(Stored items)
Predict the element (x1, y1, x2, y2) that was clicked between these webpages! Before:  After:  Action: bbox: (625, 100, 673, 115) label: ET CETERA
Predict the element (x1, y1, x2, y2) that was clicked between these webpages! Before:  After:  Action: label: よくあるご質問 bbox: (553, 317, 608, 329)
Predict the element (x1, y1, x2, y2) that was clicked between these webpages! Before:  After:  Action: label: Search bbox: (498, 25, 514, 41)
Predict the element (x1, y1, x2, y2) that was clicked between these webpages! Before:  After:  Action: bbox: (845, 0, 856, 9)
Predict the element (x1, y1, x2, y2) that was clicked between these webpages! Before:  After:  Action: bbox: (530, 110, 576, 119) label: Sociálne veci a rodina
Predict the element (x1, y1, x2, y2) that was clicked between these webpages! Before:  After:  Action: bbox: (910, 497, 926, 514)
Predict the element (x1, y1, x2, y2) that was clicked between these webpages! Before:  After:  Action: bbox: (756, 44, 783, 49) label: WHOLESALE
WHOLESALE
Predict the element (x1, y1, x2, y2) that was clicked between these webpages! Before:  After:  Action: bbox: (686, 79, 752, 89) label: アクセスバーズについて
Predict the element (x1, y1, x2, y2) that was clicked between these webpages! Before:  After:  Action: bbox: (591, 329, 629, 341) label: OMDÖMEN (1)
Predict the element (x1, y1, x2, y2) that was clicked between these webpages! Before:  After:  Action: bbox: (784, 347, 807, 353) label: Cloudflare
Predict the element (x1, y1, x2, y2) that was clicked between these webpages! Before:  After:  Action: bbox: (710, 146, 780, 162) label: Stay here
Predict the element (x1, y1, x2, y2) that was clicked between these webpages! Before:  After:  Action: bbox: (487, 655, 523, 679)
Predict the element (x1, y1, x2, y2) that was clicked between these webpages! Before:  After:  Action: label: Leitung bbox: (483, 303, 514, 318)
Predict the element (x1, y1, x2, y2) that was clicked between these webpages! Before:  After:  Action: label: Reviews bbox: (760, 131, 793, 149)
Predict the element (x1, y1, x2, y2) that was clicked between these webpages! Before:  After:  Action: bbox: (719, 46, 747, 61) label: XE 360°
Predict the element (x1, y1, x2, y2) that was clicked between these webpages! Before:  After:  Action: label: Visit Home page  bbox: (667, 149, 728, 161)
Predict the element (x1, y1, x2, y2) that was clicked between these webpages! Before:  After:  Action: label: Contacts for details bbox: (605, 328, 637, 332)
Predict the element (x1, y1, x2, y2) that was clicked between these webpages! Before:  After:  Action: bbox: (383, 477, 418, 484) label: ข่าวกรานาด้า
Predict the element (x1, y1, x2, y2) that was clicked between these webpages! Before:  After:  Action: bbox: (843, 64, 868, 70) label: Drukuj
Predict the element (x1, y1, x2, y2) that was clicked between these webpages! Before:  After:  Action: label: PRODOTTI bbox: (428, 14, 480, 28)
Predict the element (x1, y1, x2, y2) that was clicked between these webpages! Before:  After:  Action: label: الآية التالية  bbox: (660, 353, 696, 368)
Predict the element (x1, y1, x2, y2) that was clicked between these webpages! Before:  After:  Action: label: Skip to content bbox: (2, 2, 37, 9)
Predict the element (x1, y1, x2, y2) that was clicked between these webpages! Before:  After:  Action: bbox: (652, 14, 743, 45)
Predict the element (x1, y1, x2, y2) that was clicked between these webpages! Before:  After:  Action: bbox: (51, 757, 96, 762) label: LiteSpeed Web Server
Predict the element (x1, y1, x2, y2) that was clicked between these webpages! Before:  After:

■ **Task to complete**:
Rewrite the data from the line containing "317, 608, 329)" down to the line containing "303, 514, 318)", changing "webpages" to "web pages" and keeping everything else the same.

■ **Problem solution**:
Predict the element (x1, y1, x2, y2) that was clicked between these web pages! Before:  After:  Action: label: よくあるご質問 bbox: (553, 317, 608, 329)
Predict the element (x1, y1, x2, y2) that was clicked between these web pages! Before:  After:  Action: label: Search bbox: (498, 25, 514, 41)
Predict the element (x1, y1, x2, y2) that was clicked between these web pages! Before:  After:  Action: bbox: (845, 0, 856, 9)
Predict the element (x1, y1, x2, y2) that was clicked between these web pages! Before:  After:  Action: bbox: (530, 110, 576, 119) label: Sociálne veci a rodina
Predict the element (x1, y1, x2, y2) that was clicked between these web pages! Before:  After:  Action: bbox: (910, 497, 926, 514)
Predict the element (x1, y1, x2, y2) that was clicked between these web pages! Before:  After:  Action: bbox: (756, 44, 783, 49) label: WHOLESALE
WHOLESALE
Predict the element (x1, y1, x2, y2) that was clicked between these web pages! Before:  After:  Action: bbox: (686, 79, 752, 89) label: アクセスバーズについて
Predict the element (x1, y1, x2, y2) that was clicked between these web pages! Before:  After:  Action: bbox: (591, 329, 629, 341) label: OMDÖMEN (1)
Predict the element (x1, y1, x2, y2) that was clicked between these web pages! Before:  After:  Action: bbox: (784, 347, 807, 353) label: Cloudflare
Predict the element (x1, y1, x2, y2) that was clicked between these web pages! Before:  After:  Action: bbox: (710, 146, 780, 162) label: Stay here
Predict the element (x1, y1, x2, y2) that was clicked between these web pages! Before:  After:  Action: bbox: (487, 655, 523, 679)
Predict the element (x1, y1, x2, y2) that was clicked between these web pages! Before:  After:  Action: label: Leitung bbox: (483, 303, 514, 318)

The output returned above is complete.